Back in the earliest days of the Obama Administration at AEI. One is merely a mouse click away from his expert explanation of what Gramm, Leach, Blilely did, and more importantly did not do.
Gramm points out that there is nothing in GLB that deregulates anything--any new affiliations between banks, investment houses and insurance companies were still subject to whatever regulators already in existence. Also that Glass-Steagall's walls of separation had become like swiss cheese; filled with holes thanks to the march of technology and old fashioned Yankee ingenuity. None of the investment houses that got into trouble were in violation of anything in Glass-Steagall, GLB or not.
As a bonus one also gets a great deal of information on the Commodity Futures Modernization Act of 2000 (another bi-partisan piece of legislation signed by Bill Clinton). Again, contrary to today's myth makers, nothing was deregulated there either.
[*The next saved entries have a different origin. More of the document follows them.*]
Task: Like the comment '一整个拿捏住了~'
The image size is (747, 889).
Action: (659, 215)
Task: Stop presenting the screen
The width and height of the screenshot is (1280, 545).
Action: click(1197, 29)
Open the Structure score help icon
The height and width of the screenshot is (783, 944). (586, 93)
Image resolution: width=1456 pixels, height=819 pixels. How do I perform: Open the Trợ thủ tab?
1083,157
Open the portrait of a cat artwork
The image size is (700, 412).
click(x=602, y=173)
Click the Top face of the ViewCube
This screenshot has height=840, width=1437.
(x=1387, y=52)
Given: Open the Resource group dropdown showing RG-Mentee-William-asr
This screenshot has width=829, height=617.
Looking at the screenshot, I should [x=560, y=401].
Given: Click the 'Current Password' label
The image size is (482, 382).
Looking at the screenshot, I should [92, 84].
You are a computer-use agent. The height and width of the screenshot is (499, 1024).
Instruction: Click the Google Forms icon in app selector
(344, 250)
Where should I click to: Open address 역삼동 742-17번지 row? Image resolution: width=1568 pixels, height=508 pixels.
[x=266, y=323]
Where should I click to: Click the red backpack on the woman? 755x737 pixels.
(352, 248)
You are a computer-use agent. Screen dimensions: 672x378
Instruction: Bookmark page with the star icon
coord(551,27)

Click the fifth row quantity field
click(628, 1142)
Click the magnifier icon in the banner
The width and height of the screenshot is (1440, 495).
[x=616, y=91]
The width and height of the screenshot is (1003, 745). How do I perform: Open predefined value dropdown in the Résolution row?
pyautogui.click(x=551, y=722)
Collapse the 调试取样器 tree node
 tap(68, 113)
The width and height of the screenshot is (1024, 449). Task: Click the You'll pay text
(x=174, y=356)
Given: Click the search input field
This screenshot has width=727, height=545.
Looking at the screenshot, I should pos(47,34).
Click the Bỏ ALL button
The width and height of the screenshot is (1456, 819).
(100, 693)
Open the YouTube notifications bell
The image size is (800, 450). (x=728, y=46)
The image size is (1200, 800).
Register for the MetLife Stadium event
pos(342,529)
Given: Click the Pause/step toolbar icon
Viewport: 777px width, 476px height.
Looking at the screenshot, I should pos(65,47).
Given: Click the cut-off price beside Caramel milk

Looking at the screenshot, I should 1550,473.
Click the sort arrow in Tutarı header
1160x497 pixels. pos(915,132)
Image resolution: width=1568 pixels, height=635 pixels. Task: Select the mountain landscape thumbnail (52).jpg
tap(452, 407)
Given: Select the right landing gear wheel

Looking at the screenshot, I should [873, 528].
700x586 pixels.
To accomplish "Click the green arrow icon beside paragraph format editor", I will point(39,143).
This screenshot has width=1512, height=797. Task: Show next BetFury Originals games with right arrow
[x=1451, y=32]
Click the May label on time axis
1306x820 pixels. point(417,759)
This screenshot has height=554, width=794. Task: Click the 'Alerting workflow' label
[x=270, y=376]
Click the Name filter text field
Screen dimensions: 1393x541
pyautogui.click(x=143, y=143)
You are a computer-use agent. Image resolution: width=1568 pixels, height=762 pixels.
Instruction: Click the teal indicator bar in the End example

Interest rate, currency and credit default swaps (though almost no one had heard of them at the time) were declared to be 'not futures' by the law, but were still subject to regulation as banking or securities activity.
Gramm also says--in his famously self-deprecating way--that politicians have always been eager to be seen as supporting home ownership because it's good for their re-election campaigns. That, in his 1990 race, his pollsters found that over 80% of homeowners would vote to re-elect him...and that was good enough for him to support expanding it. No Housing Cause Denialist he.